PWC is back, with forever an asterisk where #232 should be. Best wishes for full recovery to our intrepid host and benevolent overlord.
This week's challenges have something in common: they require us to organize data by a trait that is not directly in the data. All software problems, of course, can be solved by adding a level of indirection, and that applies here. Supplementing data with an invented data structure on the side is a common programming strategy.
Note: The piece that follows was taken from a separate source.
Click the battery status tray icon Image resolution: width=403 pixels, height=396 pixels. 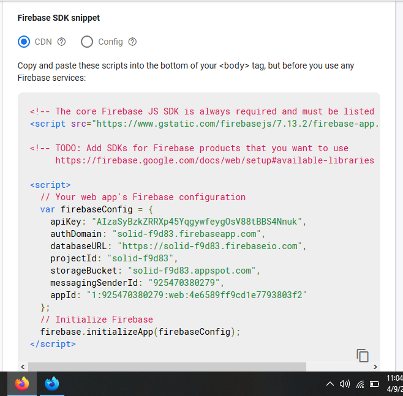click(375, 384)
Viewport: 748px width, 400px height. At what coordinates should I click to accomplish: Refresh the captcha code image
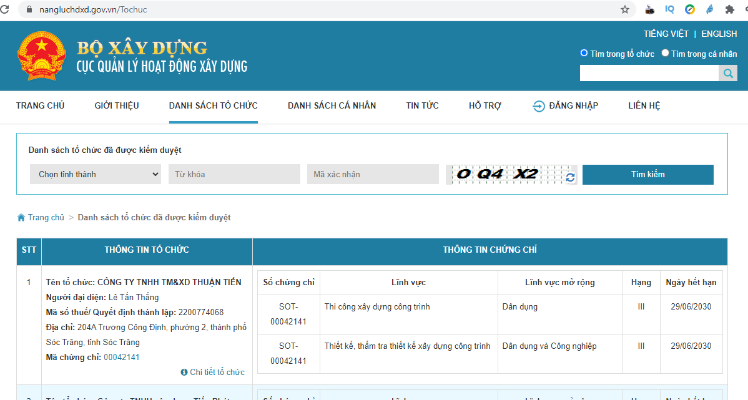(x=570, y=178)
It also reminds me of the Schwartzian transform, and maybe that will be useful this week.
Task 1: Similar Words
You are given an array of words made up of alphabets only.
Write a script to find the number of pairs of similar words.
Two words are similar if they consist of the same characters.
Example 1
Input:
@words = ("aba", "aabb", "abcd", "bac", "aabc")
Output:2
Pair 1: similar words ("aba", "aabb")
Pair 2: similar words ("bac", "aabc")Example 2
Input:
@words = ("aabb", "ab", "ba")
Output:3
Pair 1: similar words ("aabb", "ab")
Pair 2: similar words ("aabb", "ba")
Pair 3: similar words ("ab", "ba")Example 3
Input:
@words = ("nba", "cba", "dba")
Output:0
Thoughts
First, I notice that the task requires us to print a count of pairs, not the pairs themselves. Counting pairs is a specific case of a general combinatorial problem; how many ways can we choose k things at a time from a set of n? In general, choosing k from n is n!/(n-k)!•k!; when k is 2, it reduces to n•(n-1)/2. Let's tuck that away for a moment.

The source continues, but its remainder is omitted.